The steward gasped. “Sire, no, please- -”

“It it comes to it, you will rule in my place. And you have my permission to terminate the alicorn, should it be necessary.”

The steward could no longer contain her tears, but she bowed and silently accepted her sacred duty. “Only if we fail. To save you.”

“Which is an impasse,” sighed the white unicorn stallion. “King Sombra, you must understand the precipice you now stand on. That you are now given a choice, and the decision is not nearly as cut and dry as it seems. If your servant succeeds, no matter how many doors open, one will always remain closed to you.”

“I understand...”

The steward looked confused, and looked around the room, trying to see where Sombra was standing. For the two of them were alone.

“You do not,” continued the pale horse. “The cost is dire.

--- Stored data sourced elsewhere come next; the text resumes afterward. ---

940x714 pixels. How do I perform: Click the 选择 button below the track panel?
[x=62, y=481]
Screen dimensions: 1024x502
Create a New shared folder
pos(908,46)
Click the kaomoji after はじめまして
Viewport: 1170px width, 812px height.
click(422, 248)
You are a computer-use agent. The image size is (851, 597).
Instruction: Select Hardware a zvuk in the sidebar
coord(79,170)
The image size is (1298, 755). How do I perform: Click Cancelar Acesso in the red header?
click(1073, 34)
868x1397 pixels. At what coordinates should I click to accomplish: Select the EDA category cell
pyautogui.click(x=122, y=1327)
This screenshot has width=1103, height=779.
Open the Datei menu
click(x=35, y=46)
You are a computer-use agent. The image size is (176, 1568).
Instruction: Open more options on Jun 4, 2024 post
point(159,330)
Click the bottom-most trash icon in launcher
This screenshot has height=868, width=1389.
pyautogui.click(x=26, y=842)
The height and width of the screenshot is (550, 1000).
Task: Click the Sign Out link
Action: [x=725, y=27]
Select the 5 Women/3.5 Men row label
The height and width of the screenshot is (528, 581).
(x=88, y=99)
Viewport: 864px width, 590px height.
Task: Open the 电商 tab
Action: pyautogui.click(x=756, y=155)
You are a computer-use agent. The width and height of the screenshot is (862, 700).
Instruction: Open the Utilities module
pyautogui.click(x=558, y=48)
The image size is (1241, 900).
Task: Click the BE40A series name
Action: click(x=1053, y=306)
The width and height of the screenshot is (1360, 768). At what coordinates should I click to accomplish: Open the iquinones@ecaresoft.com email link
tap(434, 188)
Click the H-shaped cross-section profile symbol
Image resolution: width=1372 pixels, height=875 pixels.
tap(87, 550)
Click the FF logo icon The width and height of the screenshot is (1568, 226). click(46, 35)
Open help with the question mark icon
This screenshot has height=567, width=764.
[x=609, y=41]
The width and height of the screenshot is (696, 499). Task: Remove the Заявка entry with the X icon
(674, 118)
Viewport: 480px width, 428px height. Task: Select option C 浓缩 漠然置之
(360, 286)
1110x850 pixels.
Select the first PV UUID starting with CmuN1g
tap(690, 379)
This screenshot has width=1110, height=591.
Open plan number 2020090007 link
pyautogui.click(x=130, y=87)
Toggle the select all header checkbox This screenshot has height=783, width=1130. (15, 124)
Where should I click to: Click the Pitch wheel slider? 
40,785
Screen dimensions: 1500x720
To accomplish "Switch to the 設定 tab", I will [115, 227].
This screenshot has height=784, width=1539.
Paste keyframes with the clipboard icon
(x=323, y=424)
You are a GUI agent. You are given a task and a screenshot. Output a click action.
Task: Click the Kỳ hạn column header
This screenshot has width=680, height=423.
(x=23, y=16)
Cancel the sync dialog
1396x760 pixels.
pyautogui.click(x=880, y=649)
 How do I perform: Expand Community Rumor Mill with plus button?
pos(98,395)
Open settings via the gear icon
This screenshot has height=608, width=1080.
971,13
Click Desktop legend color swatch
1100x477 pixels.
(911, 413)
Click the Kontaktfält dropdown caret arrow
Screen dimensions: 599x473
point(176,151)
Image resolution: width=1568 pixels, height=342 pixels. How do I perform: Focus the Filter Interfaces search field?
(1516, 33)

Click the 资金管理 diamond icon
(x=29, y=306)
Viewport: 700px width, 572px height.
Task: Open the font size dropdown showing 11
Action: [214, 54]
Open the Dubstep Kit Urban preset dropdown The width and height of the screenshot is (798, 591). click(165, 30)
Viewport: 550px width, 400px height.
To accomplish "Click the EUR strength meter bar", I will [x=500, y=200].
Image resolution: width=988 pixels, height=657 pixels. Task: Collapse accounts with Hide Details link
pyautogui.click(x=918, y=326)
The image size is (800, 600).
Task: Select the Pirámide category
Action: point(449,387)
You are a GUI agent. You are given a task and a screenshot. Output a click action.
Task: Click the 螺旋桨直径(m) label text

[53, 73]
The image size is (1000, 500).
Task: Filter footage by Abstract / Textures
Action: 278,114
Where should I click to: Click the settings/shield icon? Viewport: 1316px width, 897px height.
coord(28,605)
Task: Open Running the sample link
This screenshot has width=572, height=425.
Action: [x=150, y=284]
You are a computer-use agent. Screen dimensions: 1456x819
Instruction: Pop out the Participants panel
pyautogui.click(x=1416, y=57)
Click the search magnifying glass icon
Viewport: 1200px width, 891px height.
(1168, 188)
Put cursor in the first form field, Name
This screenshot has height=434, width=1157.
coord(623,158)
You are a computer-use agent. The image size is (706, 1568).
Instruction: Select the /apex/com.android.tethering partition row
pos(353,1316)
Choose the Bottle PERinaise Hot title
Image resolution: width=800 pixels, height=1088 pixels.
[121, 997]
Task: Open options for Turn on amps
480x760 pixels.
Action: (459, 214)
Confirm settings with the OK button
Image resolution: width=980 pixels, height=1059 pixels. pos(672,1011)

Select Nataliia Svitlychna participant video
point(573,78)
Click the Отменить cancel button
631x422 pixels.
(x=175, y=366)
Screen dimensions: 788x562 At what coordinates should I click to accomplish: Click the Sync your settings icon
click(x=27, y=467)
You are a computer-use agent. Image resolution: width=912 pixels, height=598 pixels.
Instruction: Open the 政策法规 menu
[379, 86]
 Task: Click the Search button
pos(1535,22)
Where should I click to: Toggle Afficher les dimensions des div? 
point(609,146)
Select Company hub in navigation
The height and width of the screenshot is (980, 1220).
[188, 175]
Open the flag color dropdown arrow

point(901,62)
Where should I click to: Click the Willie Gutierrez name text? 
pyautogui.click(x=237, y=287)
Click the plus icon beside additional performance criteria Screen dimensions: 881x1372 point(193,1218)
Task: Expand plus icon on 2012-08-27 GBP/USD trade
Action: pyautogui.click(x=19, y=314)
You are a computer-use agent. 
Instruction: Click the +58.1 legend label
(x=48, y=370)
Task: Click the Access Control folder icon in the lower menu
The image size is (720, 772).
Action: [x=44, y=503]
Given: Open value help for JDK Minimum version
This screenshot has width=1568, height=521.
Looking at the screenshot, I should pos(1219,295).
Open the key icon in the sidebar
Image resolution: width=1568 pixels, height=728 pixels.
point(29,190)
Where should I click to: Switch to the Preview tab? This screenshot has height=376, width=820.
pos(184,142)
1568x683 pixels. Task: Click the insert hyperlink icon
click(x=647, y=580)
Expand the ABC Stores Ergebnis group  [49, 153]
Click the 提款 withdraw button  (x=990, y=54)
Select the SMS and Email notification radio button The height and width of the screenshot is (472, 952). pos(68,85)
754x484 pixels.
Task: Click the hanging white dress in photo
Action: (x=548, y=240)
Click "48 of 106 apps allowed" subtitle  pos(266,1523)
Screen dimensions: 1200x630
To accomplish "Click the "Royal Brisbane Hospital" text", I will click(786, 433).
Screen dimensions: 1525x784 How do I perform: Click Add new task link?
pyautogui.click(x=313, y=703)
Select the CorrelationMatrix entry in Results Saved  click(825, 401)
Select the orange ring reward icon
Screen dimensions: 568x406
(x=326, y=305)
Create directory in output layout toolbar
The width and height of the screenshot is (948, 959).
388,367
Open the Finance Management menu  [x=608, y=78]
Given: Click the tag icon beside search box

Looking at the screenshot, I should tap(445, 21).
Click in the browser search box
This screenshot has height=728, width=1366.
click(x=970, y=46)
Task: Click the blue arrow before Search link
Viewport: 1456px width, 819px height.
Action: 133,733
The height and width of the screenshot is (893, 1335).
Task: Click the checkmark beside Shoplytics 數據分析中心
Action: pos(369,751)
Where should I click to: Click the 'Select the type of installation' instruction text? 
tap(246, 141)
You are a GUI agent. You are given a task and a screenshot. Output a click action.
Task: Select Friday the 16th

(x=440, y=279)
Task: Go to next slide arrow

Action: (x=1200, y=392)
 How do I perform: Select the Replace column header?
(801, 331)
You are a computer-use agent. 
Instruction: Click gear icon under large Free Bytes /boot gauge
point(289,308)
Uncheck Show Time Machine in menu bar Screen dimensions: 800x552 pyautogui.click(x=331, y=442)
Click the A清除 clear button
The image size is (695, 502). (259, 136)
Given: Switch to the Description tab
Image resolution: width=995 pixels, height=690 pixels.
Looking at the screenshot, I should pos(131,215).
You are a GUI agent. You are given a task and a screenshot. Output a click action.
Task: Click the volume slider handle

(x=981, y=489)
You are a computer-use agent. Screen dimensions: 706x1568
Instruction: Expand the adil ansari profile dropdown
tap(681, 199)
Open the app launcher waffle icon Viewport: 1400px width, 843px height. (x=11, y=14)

This is your only chance.”

“To fall to eternal torment...”

“Sire?”

The unicorn smiled. “Yes. And no. You saw Her, the Divine One, and you think you understand, just like poor, misguided Twilight...but you do not. You have lived too long in a material body. But what you have felt now is only the barest fraction of eternity. Think carefully on the horror you would inflict on yourself. The horror that has already been inflicted on your daughter, although she does not know it yet.”

“I refuse,” said Sombra, standing.

“My king!” cried the steward. “Please- -”

“This will not be my end. I will persist. This, I swear, on the bones of the friends and ancestors fate denied me the chance to hold. What is one door, for them all? I am Eternal. I am KING.”

The pale horse smiled and nodded, pleased with the response, but oh so sad as well. Then he was gone from view- -although still present, trapped in his own eternity as he watched all those who would one day join his legions.

And Sombra collapsed into the grasp of his steward, because he was afraid that even he would not be able to make good on his promise.